Examine how the beach at Camp Ellis has eroded since 1908 and may erode between now and 2061 with our interactive time lapse map.

The city is waiting now for a draft partnership agreement with the corps, outlining exactly what costs it would have to bear for beach replenishment beyond the initial project. That agreement must be completed before the project can move ahead.

"We've never gotten this far," said Rick Milliard of Saco, vice chairman of the Saco Bay Implementation Committee. Both Milliard and his father have been working for 15 years to get the Camp Ellis situation resolved. "It's progressing, but slowly," Millard said.

Richard Michaud, Saco's city administrator, said Saco and Biddeford are considering whether to jointly purchase a dredge, at an estimated cost of about $600,000, to periodically dredge the mouth of the Saco River and use the sand to replenish Camp Ellis and another beach in Biddeford.

Michaud said Gov. Paul LePage is expected to visit Camp Ellis later this month. The city may ask the state to help fund the beach replenishment program.

Michaud said city officials likely won't take up a proposed agreement with the Corps of Engineers before November.

Meanwhile, in the past year alone, parts of Camp Ellis have lost a swath of beach as wide as 25 feet in spots, residents have said.

Huot's Seafood Restaurant in Camp Ellis is one of two eateries that attract tourists to the area. It has felt the effect of erosion this year for the first time, said Denise Gelinas, who runs the family-owned establishment with her husband, Gerry. In the past, the encroaching water was a slightly more distant problem, but this year, rising water and receding beach meant Huot's faced flooding twice, with soaked carpeting that had to be cleaned and dried.

"It's really hitting home," said Gelinas, whose family has owned Huot's since 1935.

"There are some people who are right on the edge," she said. "For me, it's our livelihood; we have 60 employees. With the waves and the sea -- I just don't trust it. And it's only going to get worse."


Like most residents and business owners in Camp Ellis -- which provides about 30 percent of the city's tax base -- Gelinas supports the jetty spur plan and wants to see it done as soon as possible.

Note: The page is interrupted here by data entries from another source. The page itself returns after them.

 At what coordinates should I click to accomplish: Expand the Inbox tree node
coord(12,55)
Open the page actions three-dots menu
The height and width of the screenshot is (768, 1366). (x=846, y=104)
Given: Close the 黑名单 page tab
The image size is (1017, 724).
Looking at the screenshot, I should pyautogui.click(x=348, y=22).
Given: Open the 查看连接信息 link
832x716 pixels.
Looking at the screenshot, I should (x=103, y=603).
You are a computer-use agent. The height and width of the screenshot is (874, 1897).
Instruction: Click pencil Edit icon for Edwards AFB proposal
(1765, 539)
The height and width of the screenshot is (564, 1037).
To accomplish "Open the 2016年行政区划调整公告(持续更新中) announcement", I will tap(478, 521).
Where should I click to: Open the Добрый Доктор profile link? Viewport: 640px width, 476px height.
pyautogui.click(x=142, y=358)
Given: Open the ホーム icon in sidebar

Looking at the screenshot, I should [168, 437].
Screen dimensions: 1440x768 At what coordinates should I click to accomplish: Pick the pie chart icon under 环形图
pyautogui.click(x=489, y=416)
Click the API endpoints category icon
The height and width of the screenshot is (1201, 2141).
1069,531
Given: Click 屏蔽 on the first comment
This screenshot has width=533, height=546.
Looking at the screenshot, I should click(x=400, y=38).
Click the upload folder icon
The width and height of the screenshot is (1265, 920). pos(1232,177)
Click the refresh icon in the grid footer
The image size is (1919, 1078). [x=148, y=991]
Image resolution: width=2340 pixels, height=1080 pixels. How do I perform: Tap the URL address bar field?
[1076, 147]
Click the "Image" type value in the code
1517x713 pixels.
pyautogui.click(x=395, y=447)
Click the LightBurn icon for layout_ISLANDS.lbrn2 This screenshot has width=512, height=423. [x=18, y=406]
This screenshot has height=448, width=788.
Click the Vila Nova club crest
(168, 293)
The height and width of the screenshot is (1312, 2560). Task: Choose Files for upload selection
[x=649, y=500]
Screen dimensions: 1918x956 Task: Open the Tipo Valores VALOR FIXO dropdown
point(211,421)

"What are we going to be in three years?" Gelinas asked. "Are we going to be waterfront?"

That might depend on how a lot of complicated factors play out.

"There are a lot of things happening there," said Robert Marvinney, state geologist and director of the Maine Geological Survey. "The mouth of a major river and a bay is always a dynamic environment."

The sand movement is controlled by opposing wave and river forces, said marine geologist Peter Slovinsky of the Maine Geological Survey. The dominant sediment movement in Saco Bay is south to north. Most of the sand that originally built and sustained the beach at Camp Ellis came down the Saco River. The jetty now drives that sand supply far out to sea and very little makes its way back to naturally rebuild the Camp Ellis beach. Without this supply, the incessant south-to-north movement of sand robs the Camp Ellis beach and adds it to beaches to the north.

It bypasses the shoreline at Camp Ellis and nearby Ferry Beach and is washed farther north, sometimes emptying on Old Orchard Beach. Over time, it is pressed onward to even more distant beaches, including Prouts Neck in Scarborough.

And when dominant near-shore currents are coupled with opposing prevailing currents farther out, a continual swirl of sand back and forth occurs along this long stretch of open dune beach.

The effect is a constant here-today-gone-tomorrow sculpting and shaping of the sandy beach that extends for miles toward Old Orchard Beach and Scarborough.

(Continued on page 3)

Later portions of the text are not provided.